[Data from a pointing dataset]
————

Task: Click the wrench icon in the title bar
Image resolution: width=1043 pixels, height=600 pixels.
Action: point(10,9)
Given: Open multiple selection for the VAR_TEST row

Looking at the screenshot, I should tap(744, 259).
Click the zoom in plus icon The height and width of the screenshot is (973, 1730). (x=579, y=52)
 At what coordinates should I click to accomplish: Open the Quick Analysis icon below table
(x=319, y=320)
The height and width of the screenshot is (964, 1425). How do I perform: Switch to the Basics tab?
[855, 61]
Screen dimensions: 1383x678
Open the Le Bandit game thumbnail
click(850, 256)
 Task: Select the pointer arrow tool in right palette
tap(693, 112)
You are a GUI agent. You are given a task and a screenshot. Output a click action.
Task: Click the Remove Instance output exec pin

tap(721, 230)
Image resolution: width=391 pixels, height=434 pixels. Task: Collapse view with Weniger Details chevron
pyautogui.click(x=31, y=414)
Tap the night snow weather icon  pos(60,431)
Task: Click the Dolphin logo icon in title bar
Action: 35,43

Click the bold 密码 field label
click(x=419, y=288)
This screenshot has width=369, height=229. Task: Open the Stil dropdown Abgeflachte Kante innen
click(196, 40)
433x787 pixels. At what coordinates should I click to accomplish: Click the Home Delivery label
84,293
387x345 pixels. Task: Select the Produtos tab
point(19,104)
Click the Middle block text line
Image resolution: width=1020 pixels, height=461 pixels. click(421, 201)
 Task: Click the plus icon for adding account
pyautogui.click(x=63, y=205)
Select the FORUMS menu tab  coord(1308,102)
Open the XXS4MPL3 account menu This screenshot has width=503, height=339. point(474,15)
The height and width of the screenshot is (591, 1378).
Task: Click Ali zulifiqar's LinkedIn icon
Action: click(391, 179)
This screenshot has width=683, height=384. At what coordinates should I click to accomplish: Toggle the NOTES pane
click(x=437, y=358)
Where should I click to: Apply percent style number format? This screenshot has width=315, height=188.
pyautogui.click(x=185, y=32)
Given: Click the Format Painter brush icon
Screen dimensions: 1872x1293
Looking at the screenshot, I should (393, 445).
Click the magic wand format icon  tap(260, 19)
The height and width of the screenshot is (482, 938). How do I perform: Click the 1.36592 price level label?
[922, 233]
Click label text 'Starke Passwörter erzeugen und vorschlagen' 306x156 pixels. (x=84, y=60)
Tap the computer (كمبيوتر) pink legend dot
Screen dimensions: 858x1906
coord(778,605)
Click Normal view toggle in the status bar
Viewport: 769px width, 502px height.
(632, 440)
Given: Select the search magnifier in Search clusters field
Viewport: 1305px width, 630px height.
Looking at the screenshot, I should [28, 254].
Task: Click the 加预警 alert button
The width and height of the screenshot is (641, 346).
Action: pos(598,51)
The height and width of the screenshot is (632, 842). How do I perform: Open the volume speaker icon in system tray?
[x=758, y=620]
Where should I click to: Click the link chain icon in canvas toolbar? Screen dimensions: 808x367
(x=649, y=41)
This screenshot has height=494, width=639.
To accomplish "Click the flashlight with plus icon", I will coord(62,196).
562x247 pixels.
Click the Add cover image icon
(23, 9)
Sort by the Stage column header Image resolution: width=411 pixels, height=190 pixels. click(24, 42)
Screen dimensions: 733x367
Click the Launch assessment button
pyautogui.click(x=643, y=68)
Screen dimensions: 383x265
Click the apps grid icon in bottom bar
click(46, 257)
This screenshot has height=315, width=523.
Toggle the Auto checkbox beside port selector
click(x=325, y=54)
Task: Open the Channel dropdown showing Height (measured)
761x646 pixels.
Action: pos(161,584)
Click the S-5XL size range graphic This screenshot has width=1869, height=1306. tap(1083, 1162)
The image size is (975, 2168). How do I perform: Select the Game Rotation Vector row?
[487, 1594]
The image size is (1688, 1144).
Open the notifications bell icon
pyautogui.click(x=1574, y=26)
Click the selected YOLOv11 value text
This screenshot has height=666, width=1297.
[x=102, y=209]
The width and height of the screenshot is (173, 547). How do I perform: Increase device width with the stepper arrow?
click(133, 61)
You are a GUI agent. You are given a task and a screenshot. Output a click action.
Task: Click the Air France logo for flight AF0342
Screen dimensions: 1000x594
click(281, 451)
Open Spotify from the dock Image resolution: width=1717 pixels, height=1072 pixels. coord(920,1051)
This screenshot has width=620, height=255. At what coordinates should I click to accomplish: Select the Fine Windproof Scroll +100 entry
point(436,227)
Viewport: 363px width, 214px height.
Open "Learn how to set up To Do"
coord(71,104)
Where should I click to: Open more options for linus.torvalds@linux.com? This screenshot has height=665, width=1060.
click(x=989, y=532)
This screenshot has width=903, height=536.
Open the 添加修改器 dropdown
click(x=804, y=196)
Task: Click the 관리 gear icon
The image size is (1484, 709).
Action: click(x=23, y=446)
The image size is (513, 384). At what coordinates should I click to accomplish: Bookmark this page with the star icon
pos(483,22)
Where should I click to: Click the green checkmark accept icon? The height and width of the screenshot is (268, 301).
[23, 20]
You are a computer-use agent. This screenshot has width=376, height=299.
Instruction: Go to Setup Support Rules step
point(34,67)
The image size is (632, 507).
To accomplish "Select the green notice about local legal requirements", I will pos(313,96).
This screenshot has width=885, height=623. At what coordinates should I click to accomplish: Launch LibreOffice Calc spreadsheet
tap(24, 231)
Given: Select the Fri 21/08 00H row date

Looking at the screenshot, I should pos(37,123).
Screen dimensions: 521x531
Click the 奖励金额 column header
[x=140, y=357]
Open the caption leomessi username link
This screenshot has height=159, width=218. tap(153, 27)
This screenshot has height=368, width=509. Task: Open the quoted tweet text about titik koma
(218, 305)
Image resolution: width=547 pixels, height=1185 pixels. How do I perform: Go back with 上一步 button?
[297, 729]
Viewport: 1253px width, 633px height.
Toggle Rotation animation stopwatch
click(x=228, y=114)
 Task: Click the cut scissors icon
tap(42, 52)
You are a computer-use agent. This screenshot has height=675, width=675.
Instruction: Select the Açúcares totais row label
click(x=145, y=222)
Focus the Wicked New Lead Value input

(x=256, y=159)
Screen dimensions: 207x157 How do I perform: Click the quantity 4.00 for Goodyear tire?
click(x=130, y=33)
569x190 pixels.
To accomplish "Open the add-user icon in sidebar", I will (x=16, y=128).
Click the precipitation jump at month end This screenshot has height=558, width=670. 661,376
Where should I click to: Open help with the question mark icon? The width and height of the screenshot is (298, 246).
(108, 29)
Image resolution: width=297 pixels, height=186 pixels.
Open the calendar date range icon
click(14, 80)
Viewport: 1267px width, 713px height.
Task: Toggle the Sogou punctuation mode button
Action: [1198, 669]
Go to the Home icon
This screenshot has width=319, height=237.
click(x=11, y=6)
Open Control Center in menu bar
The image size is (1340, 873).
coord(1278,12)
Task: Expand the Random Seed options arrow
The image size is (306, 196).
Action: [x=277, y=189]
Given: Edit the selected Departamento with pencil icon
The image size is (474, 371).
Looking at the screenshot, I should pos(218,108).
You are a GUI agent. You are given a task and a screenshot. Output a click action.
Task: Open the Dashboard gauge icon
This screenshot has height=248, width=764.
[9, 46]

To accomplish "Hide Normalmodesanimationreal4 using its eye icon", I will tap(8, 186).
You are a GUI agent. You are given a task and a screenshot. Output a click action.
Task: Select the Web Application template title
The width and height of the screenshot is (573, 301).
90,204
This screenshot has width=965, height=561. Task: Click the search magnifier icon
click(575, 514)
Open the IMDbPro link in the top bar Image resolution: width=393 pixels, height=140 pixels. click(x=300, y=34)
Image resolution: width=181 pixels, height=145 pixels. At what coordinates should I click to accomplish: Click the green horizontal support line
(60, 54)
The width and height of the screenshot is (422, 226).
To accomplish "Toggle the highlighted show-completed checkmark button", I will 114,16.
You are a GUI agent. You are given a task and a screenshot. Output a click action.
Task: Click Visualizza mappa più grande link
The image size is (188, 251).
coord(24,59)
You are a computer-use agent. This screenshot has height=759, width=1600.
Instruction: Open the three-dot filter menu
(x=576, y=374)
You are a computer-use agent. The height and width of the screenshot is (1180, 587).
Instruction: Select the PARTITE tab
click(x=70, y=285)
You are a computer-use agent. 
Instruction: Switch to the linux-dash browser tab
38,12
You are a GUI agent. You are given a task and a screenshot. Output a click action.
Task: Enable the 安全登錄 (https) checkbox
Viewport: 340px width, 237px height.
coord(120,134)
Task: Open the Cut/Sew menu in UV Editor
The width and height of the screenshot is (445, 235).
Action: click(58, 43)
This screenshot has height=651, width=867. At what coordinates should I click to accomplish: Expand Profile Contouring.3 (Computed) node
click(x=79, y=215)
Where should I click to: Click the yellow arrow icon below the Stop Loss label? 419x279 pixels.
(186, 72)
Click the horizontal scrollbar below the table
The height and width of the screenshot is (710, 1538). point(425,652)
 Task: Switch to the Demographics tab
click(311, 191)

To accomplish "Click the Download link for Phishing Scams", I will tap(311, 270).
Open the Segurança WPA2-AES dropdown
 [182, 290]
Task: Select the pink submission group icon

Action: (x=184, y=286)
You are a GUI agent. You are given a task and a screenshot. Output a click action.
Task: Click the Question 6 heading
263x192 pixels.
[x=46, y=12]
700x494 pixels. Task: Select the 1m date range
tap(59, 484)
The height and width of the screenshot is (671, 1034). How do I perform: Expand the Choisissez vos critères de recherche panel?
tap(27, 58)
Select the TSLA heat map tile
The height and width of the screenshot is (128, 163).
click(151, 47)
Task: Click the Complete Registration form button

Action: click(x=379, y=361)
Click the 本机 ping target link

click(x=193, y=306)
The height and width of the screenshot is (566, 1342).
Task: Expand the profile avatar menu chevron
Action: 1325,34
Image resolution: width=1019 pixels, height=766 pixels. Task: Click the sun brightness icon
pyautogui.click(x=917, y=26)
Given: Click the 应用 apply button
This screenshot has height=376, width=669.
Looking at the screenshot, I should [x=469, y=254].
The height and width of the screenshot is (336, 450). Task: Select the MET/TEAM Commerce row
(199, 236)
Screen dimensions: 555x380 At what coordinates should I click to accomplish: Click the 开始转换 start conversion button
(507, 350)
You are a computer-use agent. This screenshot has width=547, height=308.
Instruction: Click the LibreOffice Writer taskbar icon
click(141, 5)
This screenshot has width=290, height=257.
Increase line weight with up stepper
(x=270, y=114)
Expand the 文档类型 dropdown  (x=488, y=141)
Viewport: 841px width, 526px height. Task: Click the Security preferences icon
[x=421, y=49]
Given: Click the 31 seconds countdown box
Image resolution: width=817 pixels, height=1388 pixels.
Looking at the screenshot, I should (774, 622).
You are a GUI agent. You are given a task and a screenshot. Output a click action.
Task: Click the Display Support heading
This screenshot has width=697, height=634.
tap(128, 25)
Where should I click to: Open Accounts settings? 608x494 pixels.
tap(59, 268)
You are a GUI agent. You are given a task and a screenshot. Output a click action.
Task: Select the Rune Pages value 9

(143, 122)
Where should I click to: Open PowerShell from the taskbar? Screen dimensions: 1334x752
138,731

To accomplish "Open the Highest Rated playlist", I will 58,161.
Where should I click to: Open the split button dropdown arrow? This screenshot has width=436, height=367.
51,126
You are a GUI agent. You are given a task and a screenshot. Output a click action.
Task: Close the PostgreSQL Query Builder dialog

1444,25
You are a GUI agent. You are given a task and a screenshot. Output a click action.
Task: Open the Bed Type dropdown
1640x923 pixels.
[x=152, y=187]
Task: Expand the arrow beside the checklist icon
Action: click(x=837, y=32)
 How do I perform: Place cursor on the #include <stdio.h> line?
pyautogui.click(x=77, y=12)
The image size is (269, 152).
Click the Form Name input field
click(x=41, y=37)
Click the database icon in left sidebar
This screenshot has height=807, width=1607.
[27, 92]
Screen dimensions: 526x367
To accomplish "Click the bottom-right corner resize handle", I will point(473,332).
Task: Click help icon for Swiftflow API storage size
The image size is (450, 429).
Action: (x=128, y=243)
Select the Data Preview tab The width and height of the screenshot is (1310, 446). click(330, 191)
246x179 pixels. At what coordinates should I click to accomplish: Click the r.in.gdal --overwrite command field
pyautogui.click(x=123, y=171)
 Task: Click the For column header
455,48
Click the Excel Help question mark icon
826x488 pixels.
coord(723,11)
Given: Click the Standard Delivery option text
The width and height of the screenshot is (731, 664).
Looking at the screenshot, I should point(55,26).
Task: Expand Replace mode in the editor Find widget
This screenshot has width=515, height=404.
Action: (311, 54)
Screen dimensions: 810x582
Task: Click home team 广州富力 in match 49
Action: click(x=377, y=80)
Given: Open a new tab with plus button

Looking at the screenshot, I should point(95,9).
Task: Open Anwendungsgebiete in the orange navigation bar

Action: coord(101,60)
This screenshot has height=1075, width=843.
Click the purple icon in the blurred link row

————

Task goal
Reproduce the part of the data above that opens with the line containing "will tap(311, 270)." and closes with the line containing "tap(27, 58)", both lines included, and shift every coordinate in the answers up by 8. Keep all other text in that part unchanged.

Answer to the task
To accomplish "Click the Download link for Phishing Scams", I will tap(319, 278).
Open the Segurança WPA2-AES dropdown
 [190, 298]
Task: Select the pink submission group icon

Action: (x=192, y=294)
You are a GUI agent. You are given a task and a screenshot. Output a click action.
Task: Click the Question 6 heading
263x192 pixels.
[x=54, y=20]
700x494 pixels. Task: Select the 1m date range
tap(67, 492)
The height and width of the screenshot is (671, 1034). How do I perform: Expand the Choisissez vos critères de recherche panel?
tap(35, 66)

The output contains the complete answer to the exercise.